Flocking Simulation
This project implemented a flocking simulation based on the Reynolds Boids algorithm with two levels of optimization: scattered uniform grid, and coherent uniform grid optimization.
All features are tested on: Windows 11, Ryzen 7 1700X @ 3.4GHz 16GB, GTX 1080 16GB
Boids Simulation
Basic Implementation
In the flocking simulation, boids (which represent birds or fish) move within the space should follow these 3 basic rules:
- Cohesion: Boids move toward the perceived center of mass of their neighbors.
- Separation: Boids maintain a certain distance to avoid getting too close to their neighbors.
- Alignment: Boids generally align their direction and speed with those of their neighbors.
These rules combined together determine the velocity change for each boid at every timestep. In other words, each boid needs to refer to nearby boids within specified distance to calculate its velocity change at every timestep.
Optimization
Uniform Grids
In the basic implementation, every boid has to check each other boid in each timestep, which is very inefficient.
Uniform grids now introduced to make it more efficient. A uniform grid divided the entire simulation domain into cells with side as the neighborhood distance. Then, each boid can only check boids in neighbor grids instead of traversing all other boids.
This can be easily done on CPU, but doesn’t transfer well on GPU since:
- We don’t have resizeable arrays on the GPU
- Naively parallelizing the iteration may lead to race conditions, where two particles need to be written into the same bucket on the same clock cycle.
Instead, we will construct the uniform grid by sorting. If we label each boid with an index representing its enclosing cell and then sort the list of boids by these indices, we can ensure that pointers to boids in the same cells are contiguous in memory.
Then, we can rearrange the boid data so that all velocities and positions of boids in the same cell are also continuous in memory.
Result Visualization
Figure 1. Flocking simulation with 5000 boids.

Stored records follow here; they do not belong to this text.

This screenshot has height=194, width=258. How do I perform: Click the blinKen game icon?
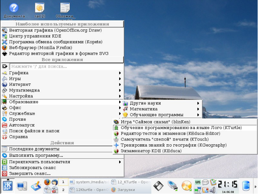pos(117,122)
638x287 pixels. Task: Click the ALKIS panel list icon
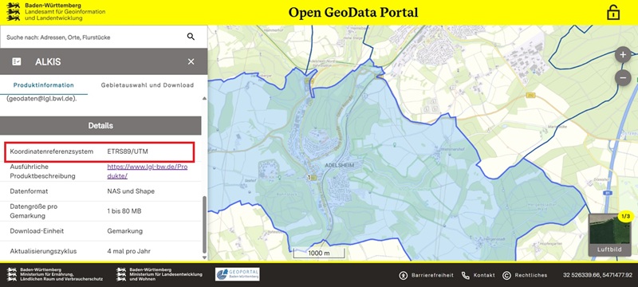coord(17,61)
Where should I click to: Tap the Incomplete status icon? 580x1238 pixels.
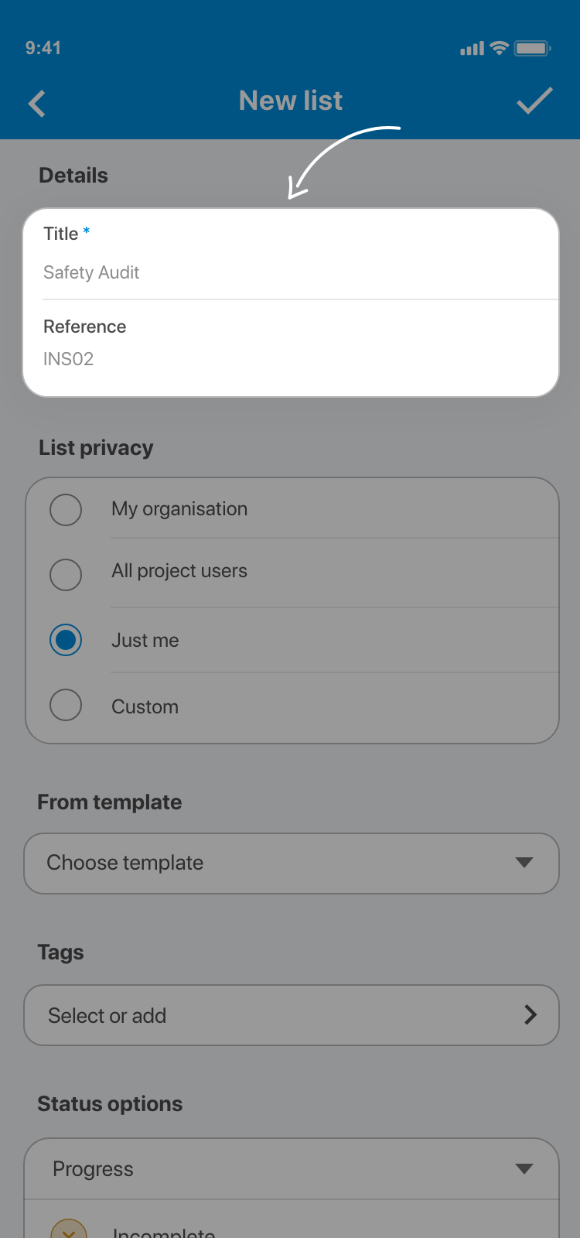coord(68,1230)
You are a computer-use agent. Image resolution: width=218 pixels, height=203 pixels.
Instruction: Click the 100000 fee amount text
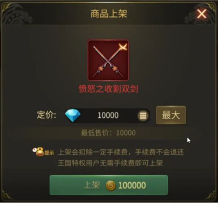tap(132, 185)
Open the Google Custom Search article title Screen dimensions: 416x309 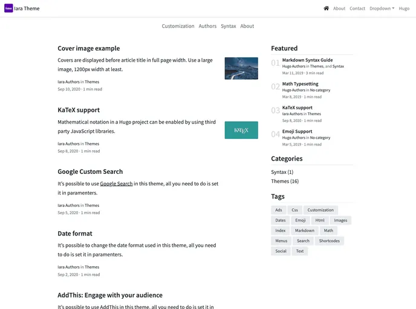90,171
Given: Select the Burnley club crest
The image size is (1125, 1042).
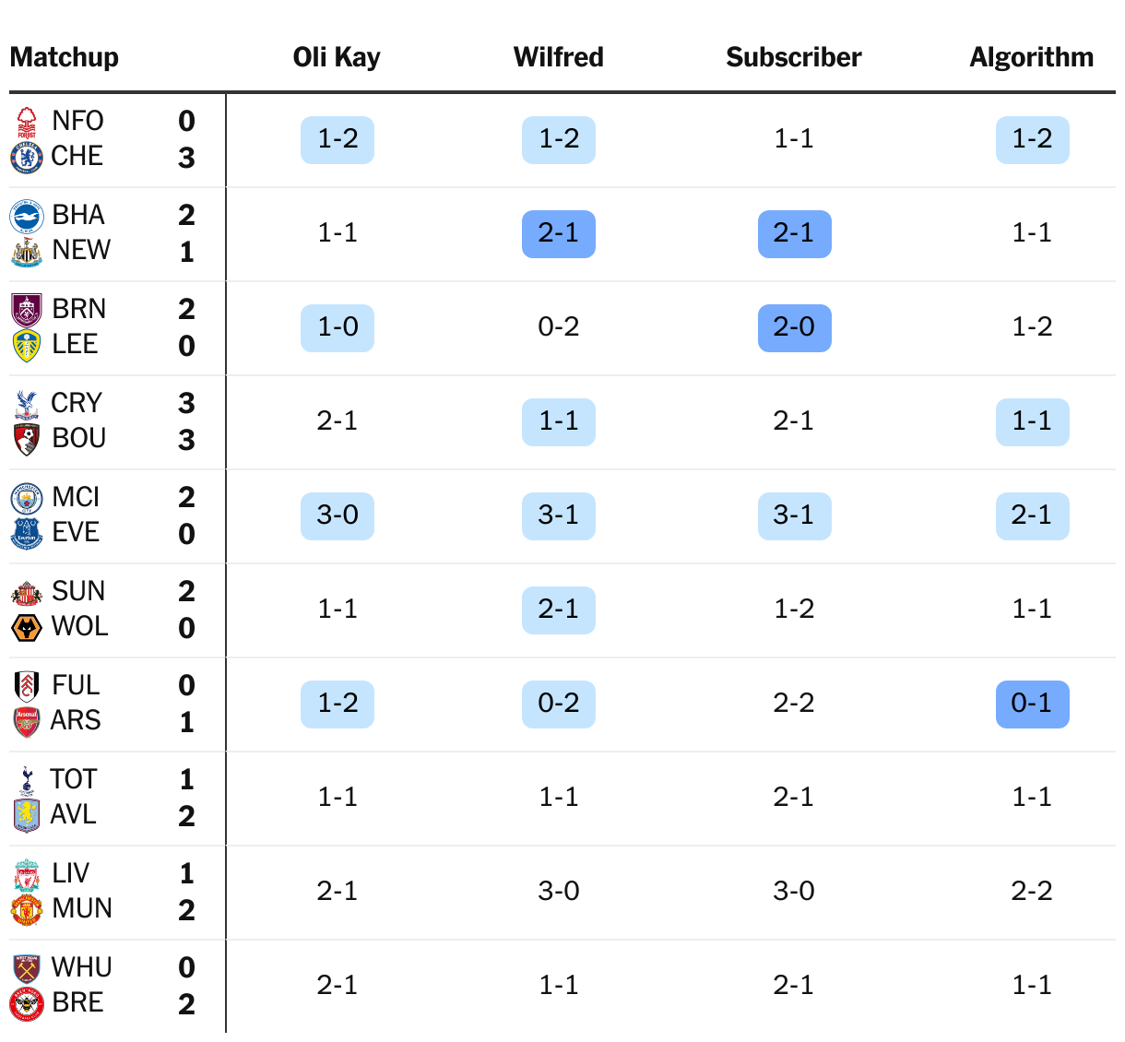Looking at the screenshot, I should (x=27, y=311).
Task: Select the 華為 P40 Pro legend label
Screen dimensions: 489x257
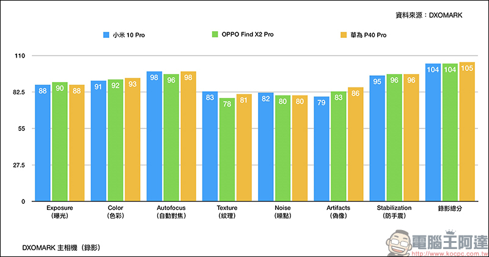Action: tap(369, 35)
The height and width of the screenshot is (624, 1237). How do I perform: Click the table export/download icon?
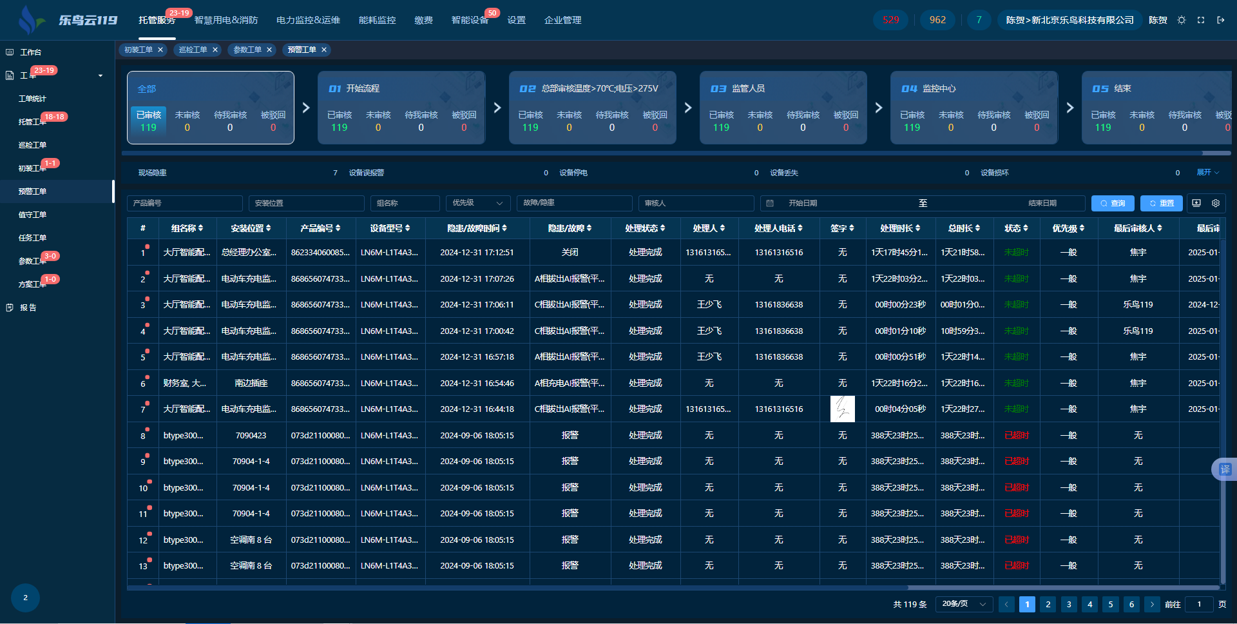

Figure 2. Flocking simulation with 20000 boids.
Figure 3. Flocking simulation with 50000 boids.
Performance Analysis
For each implementation, how does changing the number of boids affect performance? Why do you think this is?
Figure 4. Framerate vs. Number of boids.
This analysis is done with block size as 128.
As shown in Figure 4, we can tell that for each implementation, with or without visualization, when the number of boids increased, the framerate decreased. This make sense since when the number of boids increased, the number of neighbors used for updating velocities and positions increased as well, which cost more time to calculate.
Also, we can notice from the figure that when the number of boids is small (smaller than 5000), the performance of naive implementation is better than uniform grid. Since there are not much boids and distribution of boids is very scattered, it is not necessary to find out which grid should be included when calculating velocities and positions, which introduced unnecessary overhead.
As the number of boids increased (greater than 5000), the naive implementation have to traverse all boids and compare the distance to determine which boid should be included. This calculation and comparisons are not necessary for most boids, while split the spaces into grid can prevent doing these unnecessary work, which can improve the performance of simulation.
For each implementation, how does changing the block count and block size affect performance? Why do you think this is?
Figure 5. Framerate vs. Block size.
This analysis is done in number of boids as 20000.
From Figure 5 we can tell that when the block size is smaller than 32, increasing block size improved the performance for all three implementations, while the block size is greater than 32, the performance became stable (almost not change) as the block size increased.
This is related to the warp size, which defines the maximum number of threads can be contained in a warp, and a warp is the smallest unit for scheduling. In my GPU, the warp size is 32 threads. If the block size is smaller than 32, the remaining threads in the warp remain idle but occupy scheduling resources, which cause the whole process take more time. When the block size is greater than 32 threads, all threads are in use, and it will not be a bottleneck of the performance.
For the coherent uniform grid: did you experience any performance improvements with the more coherent uniform grid? Was this the outcome you expected? Why or why not?
Based on Figure 4, we can tell that the performance improved with more coherent uniform grid compared with scattered uniform grid, especially when the number of boids is large. This improvement matched the expectation since instead of getting velocity and position data by randomly access buffers, we rearranged the buffer so that the data of boids which located closely in the same grid are put together. Hence the memory access is more efficient due to spatial locality, which improve the performance by reducing the number of random access to memory.
Did changing cell width and checking 27 vs 8 neighboring cells affect performance? Why or why not?
I expect checking 27 neighboring cells with cell width as the distance for checking rules will improve the performance of simulation, especially when the number of boids is large. When we are checking 8 neighboring cells with cell width as $2$ times the distance, we are checking the boids within $(4)^3 = 64$ unit space. But if we changing the cell width to $r$ and check 27 cells, we are checking the boids within $(3)^3 = 27$ unit space, which is actually smaller than previous. Although checking more cells will introduce some extra overheads (sorting, determine cells and some other overheads), they are negligible compared with the improvement. Thus, I expect checking 27 neighboring cells will improve the performance.